Action item
Nothing but the lines from the one with "is (900, 440)." down to the one with "This screenshot has width=1511, height=812." should be returned, exactly and with both ends included, from the material below.
Dataset extract START
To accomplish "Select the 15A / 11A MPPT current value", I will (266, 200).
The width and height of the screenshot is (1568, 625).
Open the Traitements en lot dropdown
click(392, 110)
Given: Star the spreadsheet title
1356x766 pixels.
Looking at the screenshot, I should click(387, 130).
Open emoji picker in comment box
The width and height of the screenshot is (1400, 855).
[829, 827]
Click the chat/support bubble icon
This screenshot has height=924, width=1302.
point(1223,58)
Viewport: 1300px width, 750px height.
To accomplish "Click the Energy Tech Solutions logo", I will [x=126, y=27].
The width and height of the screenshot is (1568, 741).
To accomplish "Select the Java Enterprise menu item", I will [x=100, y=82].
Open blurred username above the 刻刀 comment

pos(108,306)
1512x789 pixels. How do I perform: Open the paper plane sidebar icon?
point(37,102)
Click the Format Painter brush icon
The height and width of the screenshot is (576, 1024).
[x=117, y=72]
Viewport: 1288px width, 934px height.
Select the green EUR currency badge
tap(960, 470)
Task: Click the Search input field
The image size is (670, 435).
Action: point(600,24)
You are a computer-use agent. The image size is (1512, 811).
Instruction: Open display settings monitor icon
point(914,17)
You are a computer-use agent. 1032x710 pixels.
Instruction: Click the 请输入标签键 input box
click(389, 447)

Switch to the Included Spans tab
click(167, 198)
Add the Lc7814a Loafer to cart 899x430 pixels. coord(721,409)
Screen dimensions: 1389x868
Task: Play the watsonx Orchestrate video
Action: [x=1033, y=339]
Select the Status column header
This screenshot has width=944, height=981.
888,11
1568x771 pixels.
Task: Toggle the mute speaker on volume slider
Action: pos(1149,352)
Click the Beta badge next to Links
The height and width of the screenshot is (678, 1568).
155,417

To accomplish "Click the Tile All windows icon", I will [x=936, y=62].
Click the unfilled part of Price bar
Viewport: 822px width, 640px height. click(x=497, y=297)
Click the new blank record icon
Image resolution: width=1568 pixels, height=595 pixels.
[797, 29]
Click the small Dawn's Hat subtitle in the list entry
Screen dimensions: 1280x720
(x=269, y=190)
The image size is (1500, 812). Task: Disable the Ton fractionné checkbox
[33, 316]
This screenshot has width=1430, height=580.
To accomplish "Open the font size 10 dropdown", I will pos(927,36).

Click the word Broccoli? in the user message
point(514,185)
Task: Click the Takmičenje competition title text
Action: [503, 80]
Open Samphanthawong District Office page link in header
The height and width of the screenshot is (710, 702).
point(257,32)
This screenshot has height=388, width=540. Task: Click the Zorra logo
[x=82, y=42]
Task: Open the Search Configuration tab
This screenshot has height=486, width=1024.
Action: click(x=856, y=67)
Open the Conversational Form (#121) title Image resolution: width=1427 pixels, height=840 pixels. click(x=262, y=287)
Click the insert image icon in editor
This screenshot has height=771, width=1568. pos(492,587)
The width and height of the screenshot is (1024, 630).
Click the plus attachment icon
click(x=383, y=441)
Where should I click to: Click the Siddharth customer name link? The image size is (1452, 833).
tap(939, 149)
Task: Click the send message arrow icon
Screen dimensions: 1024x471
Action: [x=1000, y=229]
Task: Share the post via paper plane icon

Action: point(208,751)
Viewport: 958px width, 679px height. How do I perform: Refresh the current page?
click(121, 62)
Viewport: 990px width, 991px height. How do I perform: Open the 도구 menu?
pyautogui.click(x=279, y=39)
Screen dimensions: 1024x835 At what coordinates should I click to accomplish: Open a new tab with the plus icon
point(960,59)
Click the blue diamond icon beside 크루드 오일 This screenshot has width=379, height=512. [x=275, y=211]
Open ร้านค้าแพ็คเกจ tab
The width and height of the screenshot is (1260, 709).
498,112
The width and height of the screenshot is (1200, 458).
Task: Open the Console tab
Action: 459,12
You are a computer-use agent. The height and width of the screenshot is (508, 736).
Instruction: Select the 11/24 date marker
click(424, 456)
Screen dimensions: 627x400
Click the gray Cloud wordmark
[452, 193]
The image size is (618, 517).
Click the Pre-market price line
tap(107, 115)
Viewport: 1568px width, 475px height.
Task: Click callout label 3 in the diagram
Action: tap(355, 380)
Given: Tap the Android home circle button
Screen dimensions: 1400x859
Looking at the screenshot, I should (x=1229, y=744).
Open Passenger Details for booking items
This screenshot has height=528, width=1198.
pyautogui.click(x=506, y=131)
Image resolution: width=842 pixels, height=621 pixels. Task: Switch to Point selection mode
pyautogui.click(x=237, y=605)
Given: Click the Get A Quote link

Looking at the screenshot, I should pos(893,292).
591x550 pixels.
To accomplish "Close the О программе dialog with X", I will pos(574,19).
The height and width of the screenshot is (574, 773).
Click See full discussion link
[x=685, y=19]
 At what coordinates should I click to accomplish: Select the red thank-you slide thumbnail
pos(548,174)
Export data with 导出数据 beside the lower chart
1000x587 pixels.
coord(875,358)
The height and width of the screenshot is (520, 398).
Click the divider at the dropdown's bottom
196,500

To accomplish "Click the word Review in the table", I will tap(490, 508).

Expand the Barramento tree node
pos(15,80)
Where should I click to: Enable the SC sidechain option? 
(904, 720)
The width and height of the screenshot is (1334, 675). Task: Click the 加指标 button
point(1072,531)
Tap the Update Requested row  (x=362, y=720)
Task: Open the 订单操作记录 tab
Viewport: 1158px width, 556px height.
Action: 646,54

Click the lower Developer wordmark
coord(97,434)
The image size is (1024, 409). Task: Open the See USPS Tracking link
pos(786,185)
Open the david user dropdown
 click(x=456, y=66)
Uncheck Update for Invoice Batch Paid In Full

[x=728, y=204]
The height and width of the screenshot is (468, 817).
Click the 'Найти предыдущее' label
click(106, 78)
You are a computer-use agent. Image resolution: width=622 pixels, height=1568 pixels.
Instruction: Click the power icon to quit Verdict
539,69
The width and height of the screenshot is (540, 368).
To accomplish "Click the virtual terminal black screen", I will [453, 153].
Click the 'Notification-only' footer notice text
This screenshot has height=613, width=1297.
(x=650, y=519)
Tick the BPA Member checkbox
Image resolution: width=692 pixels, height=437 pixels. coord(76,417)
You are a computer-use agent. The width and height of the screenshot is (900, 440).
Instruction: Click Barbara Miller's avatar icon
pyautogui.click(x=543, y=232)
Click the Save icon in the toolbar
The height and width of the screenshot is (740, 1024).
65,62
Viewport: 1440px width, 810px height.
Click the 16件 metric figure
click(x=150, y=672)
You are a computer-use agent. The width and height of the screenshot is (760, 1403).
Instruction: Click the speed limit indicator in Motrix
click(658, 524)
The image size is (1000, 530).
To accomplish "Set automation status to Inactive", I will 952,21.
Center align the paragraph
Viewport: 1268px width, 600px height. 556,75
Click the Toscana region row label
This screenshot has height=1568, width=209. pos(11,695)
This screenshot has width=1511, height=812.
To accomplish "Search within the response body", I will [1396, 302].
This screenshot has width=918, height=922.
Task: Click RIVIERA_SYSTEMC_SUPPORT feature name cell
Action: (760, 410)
Dataset extract END
Output for this exercise
You are a computer-use agent. The width and height of the screenshot is (900, 440).
Instruction: Click Barbara Miller's avatar icon
pyautogui.click(x=543, y=232)
Click the Save icon in the toolbar
The height and width of the screenshot is (740, 1024).
65,62
Viewport: 1440px width, 810px height.
Click the 16件 metric figure
click(x=150, y=672)
You are a computer-use agent. The width and height of the screenshot is (760, 1403).
Instruction: Click the speed limit indicator in Motrix
click(658, 524)
The image size is (1000, 530).
To accomplish "Set automation status to Inactive", I will 952,21.
Center align the paragraph
Viewport: 1268px width, 600px height. 556,75
Click the Toscana region row label
This screenshot has height=1568, width=209. pos(11,695)
This screenshot has width=1511, height=812.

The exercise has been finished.